## TO DO
Copy out, word for word, the lines from the one containing "Select the AG_SP2x.exe file icon" through the last line below.

## INPUT MATERIAL

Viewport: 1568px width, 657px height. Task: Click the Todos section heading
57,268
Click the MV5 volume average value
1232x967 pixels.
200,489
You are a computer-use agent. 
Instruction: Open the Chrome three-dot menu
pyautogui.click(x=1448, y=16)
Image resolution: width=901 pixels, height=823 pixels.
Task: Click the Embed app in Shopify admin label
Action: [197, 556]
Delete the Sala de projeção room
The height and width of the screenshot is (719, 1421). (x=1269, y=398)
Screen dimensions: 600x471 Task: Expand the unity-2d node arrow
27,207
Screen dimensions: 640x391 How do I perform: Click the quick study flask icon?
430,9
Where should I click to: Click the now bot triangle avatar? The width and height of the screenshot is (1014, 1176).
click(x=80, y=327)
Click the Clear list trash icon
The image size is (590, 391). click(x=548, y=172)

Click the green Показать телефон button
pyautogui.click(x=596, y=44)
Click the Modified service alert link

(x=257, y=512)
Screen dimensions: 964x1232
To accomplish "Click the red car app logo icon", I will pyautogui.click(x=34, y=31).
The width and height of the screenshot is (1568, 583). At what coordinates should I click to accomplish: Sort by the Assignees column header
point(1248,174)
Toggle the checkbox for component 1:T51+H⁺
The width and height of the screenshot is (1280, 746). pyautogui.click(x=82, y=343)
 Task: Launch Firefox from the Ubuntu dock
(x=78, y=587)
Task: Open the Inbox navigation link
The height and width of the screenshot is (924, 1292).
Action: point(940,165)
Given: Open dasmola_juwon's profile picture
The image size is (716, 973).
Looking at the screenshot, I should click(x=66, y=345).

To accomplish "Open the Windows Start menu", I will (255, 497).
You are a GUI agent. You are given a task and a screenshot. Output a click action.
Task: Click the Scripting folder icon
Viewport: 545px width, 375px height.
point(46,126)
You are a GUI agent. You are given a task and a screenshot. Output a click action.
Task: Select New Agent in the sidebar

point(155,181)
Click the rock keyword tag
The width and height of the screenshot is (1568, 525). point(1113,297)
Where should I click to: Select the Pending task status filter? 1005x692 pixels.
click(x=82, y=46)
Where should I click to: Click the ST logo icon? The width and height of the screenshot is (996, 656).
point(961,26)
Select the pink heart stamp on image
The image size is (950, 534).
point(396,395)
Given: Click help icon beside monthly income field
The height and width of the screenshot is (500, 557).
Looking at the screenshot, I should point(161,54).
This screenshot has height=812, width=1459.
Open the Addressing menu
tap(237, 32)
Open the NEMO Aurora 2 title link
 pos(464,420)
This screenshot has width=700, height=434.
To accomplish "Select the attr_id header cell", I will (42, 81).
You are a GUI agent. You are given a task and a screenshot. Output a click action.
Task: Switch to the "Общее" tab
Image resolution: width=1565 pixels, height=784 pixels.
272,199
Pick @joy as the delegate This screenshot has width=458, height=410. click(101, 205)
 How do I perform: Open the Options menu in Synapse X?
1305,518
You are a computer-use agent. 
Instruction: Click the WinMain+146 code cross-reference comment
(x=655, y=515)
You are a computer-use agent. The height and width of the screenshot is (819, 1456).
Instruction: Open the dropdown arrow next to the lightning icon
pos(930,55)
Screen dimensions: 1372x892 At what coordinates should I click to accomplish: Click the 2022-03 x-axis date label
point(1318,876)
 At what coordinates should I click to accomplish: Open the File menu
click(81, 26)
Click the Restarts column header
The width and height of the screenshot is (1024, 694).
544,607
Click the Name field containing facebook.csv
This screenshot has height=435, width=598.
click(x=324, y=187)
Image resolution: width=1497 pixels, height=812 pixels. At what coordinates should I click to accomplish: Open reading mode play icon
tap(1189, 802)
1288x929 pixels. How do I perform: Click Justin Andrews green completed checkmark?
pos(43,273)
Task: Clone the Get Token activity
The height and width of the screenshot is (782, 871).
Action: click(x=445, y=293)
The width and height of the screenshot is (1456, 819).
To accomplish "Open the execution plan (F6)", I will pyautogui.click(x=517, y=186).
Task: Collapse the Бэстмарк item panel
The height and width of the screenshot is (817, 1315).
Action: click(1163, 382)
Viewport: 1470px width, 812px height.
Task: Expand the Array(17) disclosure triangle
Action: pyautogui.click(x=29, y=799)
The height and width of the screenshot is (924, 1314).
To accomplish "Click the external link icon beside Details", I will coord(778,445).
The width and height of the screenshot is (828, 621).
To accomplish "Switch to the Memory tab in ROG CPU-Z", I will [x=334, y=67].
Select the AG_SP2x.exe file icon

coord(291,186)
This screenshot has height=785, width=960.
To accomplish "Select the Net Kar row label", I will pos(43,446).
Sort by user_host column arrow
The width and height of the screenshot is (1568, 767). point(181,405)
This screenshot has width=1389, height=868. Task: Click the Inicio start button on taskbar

## EXERCISE SOLUTION
Select the AG_SP2x.exe file icon

coord(291,186)
This screenshot has height=785, width=960.
To accomplish "Select the Net Kar row label", I will pos(43,446).
Sort by user_host column arrow
The width and height of the screenshot is (1568, 767). point(181,405)
This screenshot has width=1389, height=868. Task: Click the Inicio start button on taskbar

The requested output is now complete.